With the many different types of guns and ranges, finding the recommended NRR (NRR stand for Noise Reduction Rating) for shooting can be tough – especially if you are new to the sport. There are a few things to consider and it is best to fully understand what NRR is, how it is calculated, the recommended NRR for different types of shooting (indoor vs. outdoor ranges) and how loud noises can create permanent hearing damage.
In short, there isn’t a single recommended NRR for shooting as much as there is a range. This NRR range starts at 28 and goes up to 31 NRR depending on the type of gun you are shooting and the environment.
What is NRR?
NRR of Noise Reduction Rating is standard measurement rating tested by the American National Standards (ANSI) and governed by the Occupational Safety and Health Administration (OSHA). This rating is used to better understand how effective hearing protection is at protecting the human ear from high decibel sounds.
(NRR) Noise Reduction Rating Calculation
Although the NRR number does not translate into a 1 for 1 reduction in noise decibel level, it does generally meet the stated number within a very minor margin of error.
For example, if you are on a shooting range with a decibel level of 156 (12 gauge shotgun), and you are only wearing ear protection rated NRR 33, this does not simply decrease what you hear to 126 decibels (156 – 33 = 126).
To calculate this correctly, you need to:
- Locate your NRR number (in this case = 33)
- Subtract seven (33 – 7 = 26)
- Divide by two (26/2 = 13)
- Going back to the example: (156 – 13 (new NRR) = 143)
For more information on how to calculate NRR, please visit the OSHA website: HERE
Is Higher NRR better?
The higher the NRR, the better that hearing protection should be at reducing noise and protecting your ears. The higher the number equates to a greater ability to guarding your hearing from high decibel related damage.
What is the Highest NRR Rating?
The highest NRR can be found in earplugs (33) and ear muffs (31). When earplugs and ear muffs are combined, you can increase that NRR number to 36. These numbers reflect a perfect scenario in which the user properly wears and secures the hearing protection. As you might imagine, the closer the hearing protection is to your body (inner ear), the better it will perform. This is why earplugs can give a higher NRR.
Hearing Protection Chart
As you can see in the chart below, the decibels emitted by a series of everyday objects and actions can range from the normal to the extreme. The normal conversation decibel level is 65 and only 35 more decibels to 100 do you finally reach the level of a motorcycle.
We’ve all heard a loud motorcycle and covered out ears. In fact, most motorcyclists wear hearing protection. And, for good reason. At 100 decibels you can suffer severe hearing loss and damage after a 1 hour drive.
Now, let’s think about guns.
They are obviously very loud and top out at the higher end of the decibel chart. Nearly all firearms create a decibel level exceeding 140. At this level, you will (not may) permanently damage your hearing. If that wasn’t enough warning, a shotgun can reach decibel levels of 175.
NRR Rating for Shooting (Most Common NRR)
By now you know that all hearing protection requires an NRR number to give the buyer an idea of the level of hearing protection they can expect. Shooting ear protection with an NRR range from 28 to 31 is recommended for indoor shooting. Why – you might ask? Well, as you might imagine, shooting indoors creates a lot of echo and you are much closer to other shooters.
If you’ve ever been to an outdoor range and and indoor range, you will quickly feel and hear the difference. It is still recommended you use double ear protection in an outdoor range just to be careful. You can still damage your hearing even without the extreme echo.

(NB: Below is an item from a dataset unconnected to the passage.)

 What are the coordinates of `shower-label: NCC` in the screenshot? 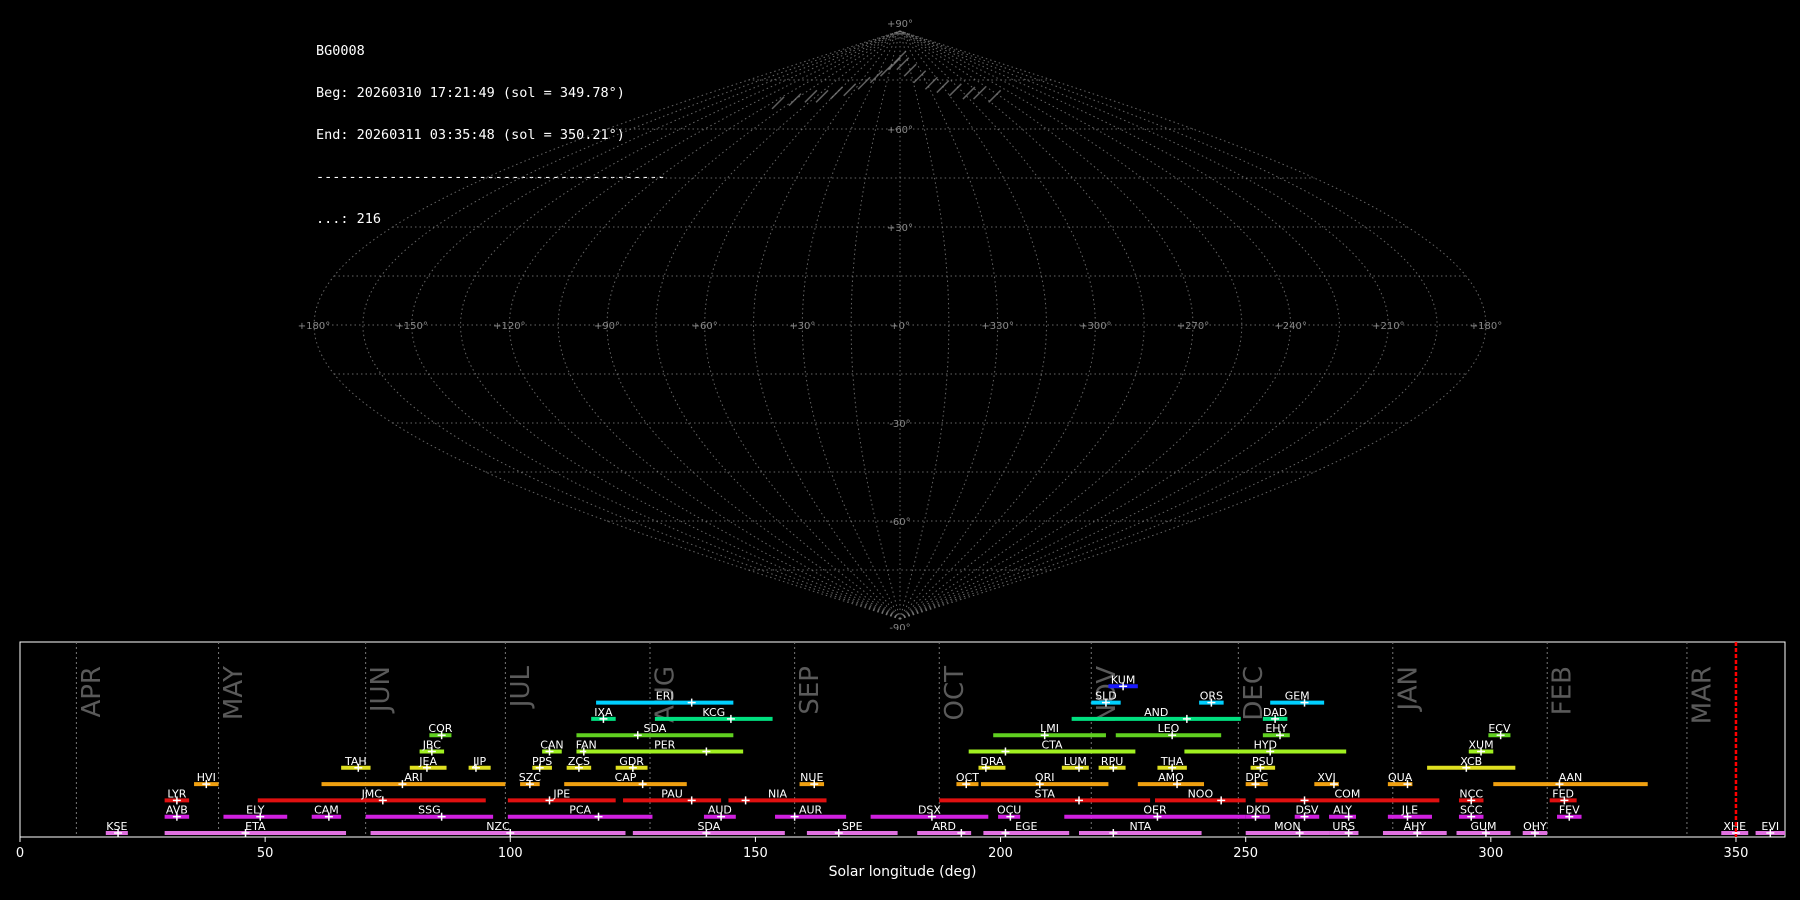 It's located at (1471, 794).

Are Earplugs Good Enough for Shooting?
Yes, an earplug with an NRR of 33 should be enough for shooting. However, it is actually recommended that shooters wear double protection. What does this mean? Well, it simple means you should wear an earplug and ear muffs. This is actually a recommendation by the National Institute for Occupational Safety and Health and for good reason. The decibels coming from most guns far exceeds what a single hearing protection device can protect you against. Doubling up with earplugs and ear muffs will increase the overall NRR and help prevent hearing damage.
How Hearing Loss Occurs (From Loud Noises)
Loud noises, from a gunshot, can cause devastating hearing loss and damage. You might be wondering how a loud noise damages hearing. Well, at higher decibels the sound waves can damage the hair cells in your ear. After a sound enters your outer ear and makes its way into your inner ear it become amplified. This amplification passes through cochlea fluids where they meet the hairs with nerve cells. These cells convert those vibrations into brain signals that create sound. It is your brain that differentiates between sounds, words, and pitch.
If you are exposed to extreme sounds with out hearing protection, you can damage the small cells and prevent from sending the brain signals – resulting in partial or complete hearing loss.
As you can now see, there are a range of NRR numbers to consider in addition to many factors when buying shooting ear protection. However, if you are in a pinch and want a go-to option – stick with hearing protection with at least an NRR of 33 to be safe. Also, always remember to double-up the hearing protection whether you are at an indoor shooting range or and outdoor shooting range.